Bi-directional data binding

If you type into a text box on web page, you will see the 2-way data binding in action. The input field is connected to the data model, so the value you typed was immediately stored in that model. The same value was immediately reflected back on the right in a display field that was also linked to the model.

Although you need not worry just yet, the Angular code looks like this :

<input ng-model=”Test”></input>{{Test}}

Where ng-model adds a new attribute to the standard HTML input element, Test is the data model field name and the curly brackets tell Angular to display the Test value. (Note that ng represents Angular).
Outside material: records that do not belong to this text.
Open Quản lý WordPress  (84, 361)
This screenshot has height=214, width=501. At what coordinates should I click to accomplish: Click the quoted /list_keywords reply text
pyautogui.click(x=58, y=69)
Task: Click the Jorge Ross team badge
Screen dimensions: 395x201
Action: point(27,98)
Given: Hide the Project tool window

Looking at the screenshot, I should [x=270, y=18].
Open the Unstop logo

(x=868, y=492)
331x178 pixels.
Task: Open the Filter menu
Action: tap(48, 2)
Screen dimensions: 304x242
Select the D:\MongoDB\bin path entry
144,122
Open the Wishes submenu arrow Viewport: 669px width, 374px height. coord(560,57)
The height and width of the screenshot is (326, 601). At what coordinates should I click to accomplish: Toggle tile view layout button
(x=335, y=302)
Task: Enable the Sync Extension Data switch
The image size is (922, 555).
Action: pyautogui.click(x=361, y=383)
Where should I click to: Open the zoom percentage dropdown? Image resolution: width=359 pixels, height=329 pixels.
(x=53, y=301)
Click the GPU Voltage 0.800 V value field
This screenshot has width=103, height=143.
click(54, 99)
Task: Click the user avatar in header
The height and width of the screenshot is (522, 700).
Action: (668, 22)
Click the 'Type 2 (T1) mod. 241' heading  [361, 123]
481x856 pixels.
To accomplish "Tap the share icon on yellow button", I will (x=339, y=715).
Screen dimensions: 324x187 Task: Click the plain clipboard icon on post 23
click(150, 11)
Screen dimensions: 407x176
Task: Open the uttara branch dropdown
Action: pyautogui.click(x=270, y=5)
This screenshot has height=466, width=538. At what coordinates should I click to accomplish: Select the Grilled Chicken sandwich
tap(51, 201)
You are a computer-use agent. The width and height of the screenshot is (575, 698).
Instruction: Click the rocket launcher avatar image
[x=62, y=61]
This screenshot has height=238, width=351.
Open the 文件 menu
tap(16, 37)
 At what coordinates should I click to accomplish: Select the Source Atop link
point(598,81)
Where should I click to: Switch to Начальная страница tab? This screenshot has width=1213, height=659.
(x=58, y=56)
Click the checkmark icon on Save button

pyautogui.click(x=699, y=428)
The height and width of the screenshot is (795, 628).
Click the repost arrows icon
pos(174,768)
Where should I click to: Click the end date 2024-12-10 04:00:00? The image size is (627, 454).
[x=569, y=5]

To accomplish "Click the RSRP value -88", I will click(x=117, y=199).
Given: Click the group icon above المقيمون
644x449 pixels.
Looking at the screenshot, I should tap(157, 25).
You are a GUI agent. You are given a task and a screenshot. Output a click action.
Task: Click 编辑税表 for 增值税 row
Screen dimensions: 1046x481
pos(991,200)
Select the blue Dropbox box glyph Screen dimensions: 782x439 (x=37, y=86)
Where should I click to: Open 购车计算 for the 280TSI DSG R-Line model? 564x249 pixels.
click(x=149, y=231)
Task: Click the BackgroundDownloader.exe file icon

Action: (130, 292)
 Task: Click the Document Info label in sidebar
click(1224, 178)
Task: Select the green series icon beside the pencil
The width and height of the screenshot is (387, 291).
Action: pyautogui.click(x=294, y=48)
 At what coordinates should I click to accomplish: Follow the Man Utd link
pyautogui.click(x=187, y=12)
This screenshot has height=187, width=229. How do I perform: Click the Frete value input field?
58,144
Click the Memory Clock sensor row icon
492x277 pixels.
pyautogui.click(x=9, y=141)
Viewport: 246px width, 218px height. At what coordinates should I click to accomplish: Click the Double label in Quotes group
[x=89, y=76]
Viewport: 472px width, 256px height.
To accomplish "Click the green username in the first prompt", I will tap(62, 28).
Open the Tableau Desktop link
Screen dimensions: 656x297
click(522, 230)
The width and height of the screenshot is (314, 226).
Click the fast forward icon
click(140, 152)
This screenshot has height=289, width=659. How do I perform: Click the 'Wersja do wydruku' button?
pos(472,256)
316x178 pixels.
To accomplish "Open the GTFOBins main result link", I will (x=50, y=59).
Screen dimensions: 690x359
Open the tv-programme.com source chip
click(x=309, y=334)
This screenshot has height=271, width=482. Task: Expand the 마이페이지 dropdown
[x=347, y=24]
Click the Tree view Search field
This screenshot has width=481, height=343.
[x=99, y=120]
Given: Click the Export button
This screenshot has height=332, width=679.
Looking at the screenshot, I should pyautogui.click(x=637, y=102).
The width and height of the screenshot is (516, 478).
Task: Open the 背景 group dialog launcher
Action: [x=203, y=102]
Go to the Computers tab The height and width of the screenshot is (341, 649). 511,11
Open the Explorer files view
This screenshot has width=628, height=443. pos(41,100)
If you are familiar with JavaScript, you may rightly point out that this data reflection effect can be achieved by injecting the current input box content into a div after it, by attaching an onKeyUp event. Angular will likely use this event also. But the point here is that with Angular, you define relationships and let Angular determine such event processing behind the scenes.

In effect, Angular web pages are better described as state machines rather than event driven ones. The mindset to think state-wise rather than event-wise or procedurally is one of the hard parts about acclimatising to Angular.

Separation of data, logic and presentation code

The diagram below shows the basic structure of a typical Angular-based web site :

You do not need to use a database of course – your data model could simply be hard coded. But most sites will be using Angular to better manage the complexity of data retrieval, storage and display. JavaScript arrays and objects are used to represent the database data in the data model.

Database data can be preloaded into the model in full or in part, with asynchronous retrieval and storage requests handled via Angular code, as you keep the database and data model in sync.

By largely distilling out the HTML code, with its hooks to the data model, changes to the appearance are less likely to require data handling changes.

An HTML-based, extensible syntax

You are not limited to the Angular supplied HTM extensions such as ng-model above. For those wary of standards, Angular recognises that this extension does not rigidly adhere to naming standards, so they support the data- prefix to bring it into line, like this : data-ng-model.

By encapsulating the effect of these new HTML elements and attributes, reusable code can be developed more easily. Write once, deploy many times is always an ideal we can strive for.

Standard functionality in a single, small footprint JavaScript file

Whilst there are additional Angular JavaScript files such as its UI suite (angular-ui.js), the core functionality is contained in a relatively small footprint file. A homogenous approach to the MVC framework idea. Whilst Angular is rich and complex, you are essentially developing with one set of tools, not a suite of unrelated applets.

Angular operation

Angular operates by traversing the web page Document Object Model (DOM). It interprets the element tags and attributes in conjunction with the data model and controller logic to dynamically alter the HTML code and its rendering. It supplies all the event handling in support of the live two-way data binding.

Part of the complexity of Angular is that much of its internal mechanics are exposed to the developer. This is needed, alas, in order to perform some data control logic. But they really should have provided more intelligible wrappers to hide the internals better.